– Lori MacVittie, senior technical marketing manager at F5 Networks, says:
A long-lived match made in the cloud will require more detail than providers and brokers are currently offering
Buried in blogs around the Internets are references to a research survey conducted by research firm ESG earlier this year on behalf of VMware. While obtaining the full contents require more than my meager pockets contain, the summary data held several nuggets of gold, among them this one on compatibility across cloud and on-premise infrastructure:
“Importance of compatibility: 78% of respondents reported that it was also important that their cloud service providers’ infrastructure technologies were compatible with their internal private cloud/virtualized datacenter.”
I’m guessing that if they’d used a term more common to networking / infrastructure domains, say interoperability, they may have gotten more ping on this statistic. And yet, I don’t think interoperability is exactly what this statistic refers to. Interoperability and compatibility imply some subtle differences. Compatibility implies a level of mutual understanding at the data level which, for infrastructure, means control-plane compatibility. Policy sharing, as an example. Interoperability implies a lower-level of exchange at the data plane, protocol processing and such.

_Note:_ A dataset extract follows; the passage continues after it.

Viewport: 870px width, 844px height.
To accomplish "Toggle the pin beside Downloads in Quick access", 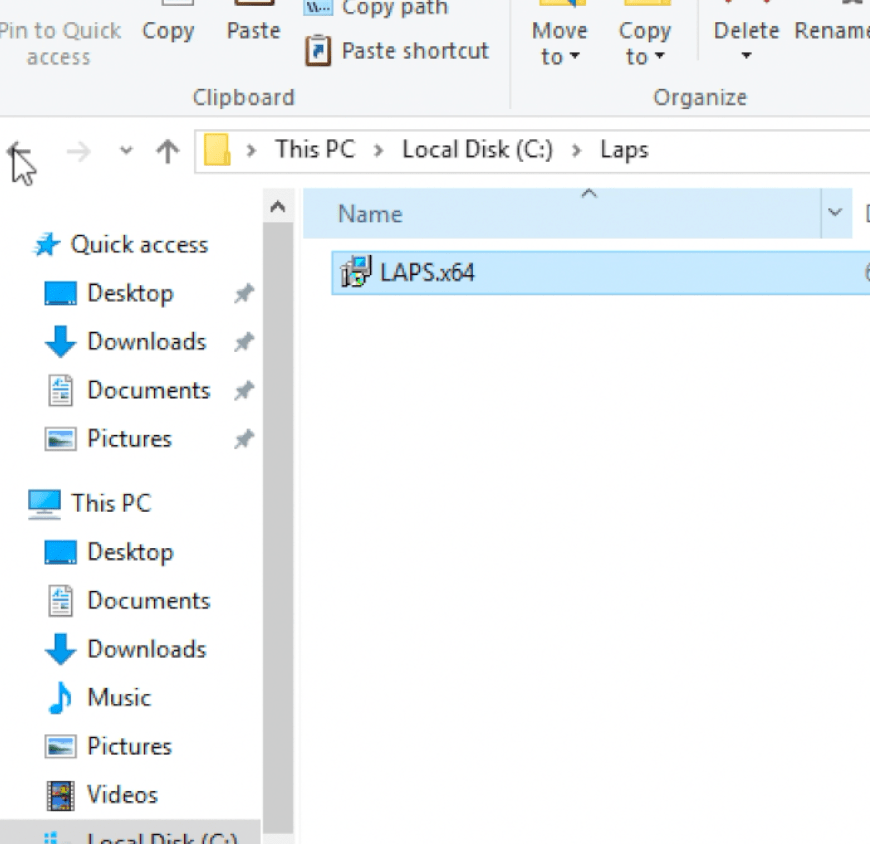I will point(244,341).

Assuming that what these 614 global respondents – all IT managers with budget responsibility – were considering important is really mobility of infrastructure service application, i.e. operational consistency, across infrastructure, this leads to an interesting question. How does one know whether a cloud offers such compatibility or not?
Cloud Brokers: Catalogs
Most discussions on cloud brokers today continue to focus on establishing matches between consumers of cloud and providers via characteristics like price and location and sometimes performance. But rarely do we see a requirement for matching infrastructure service capabilities (and thus compatibility) across environments. Most cloud providers do offer catalogs of a sort from which services can be selected and provisioned, but these are not very shareable, if you will. They aren’t in a neat, publicly accessible list that can be compared against other providers’ lists.
Much in the same way registries were central to the notion of enabling the success of service-oriented architectures, cloud catalogs will be central to the success of cloud broker services’ ability to compare and contrast offerings. Like profiles in on-line match making services, cloud catalogs will enable the process of matching consumers with providers based not only on simple characteristics like price and performance, but on deeper more critical capabilities like security and data integrity services, acceleration and optimization, and application-layer networking.
But it’s not just about listing out services. To really get to the heart of compatibility, if what we’re desiring is operational consistency, we need not only a more standard method of describing infrastructure policies (rule sets, processing directives, etc…) but the means to determine whether a given infrastructure service is capable of not only accepting but creating such a policy. Such policies must be abstract, they cannot be specific to any given environment. We need a way to describe the rules used to configure Amazon Security Groups, for example, such that they can be consumed and implemented by Rackspace, or BlueLock or an OpenStack-based private cloud framework.
While there are certainly efforts around describing aspects of cloud – virtual machines, applications, and even layer 2-3 networking – in a standards-based format, there’s very little in the way of efforts to do so at the infrastructure service layers. Organizations for whom infrastructure compatibility is an important factor in the provider decision making process need exactly this kind of information to aid in their transition from private to hybrid and public architectures.
Cloud brokers could provide this level of metadata, if providers recognize the importance of disseminating that information in a way that’s easily consumable and are willing to offer the data organizations need to make their decisions.
Making a compatible match between two people requires a lot more detail than just age, gender, and hobbies. It’s also going to take a lot more detail than just price and location to make a compatible match between cloud consumers and providers when critical business functions are on the line.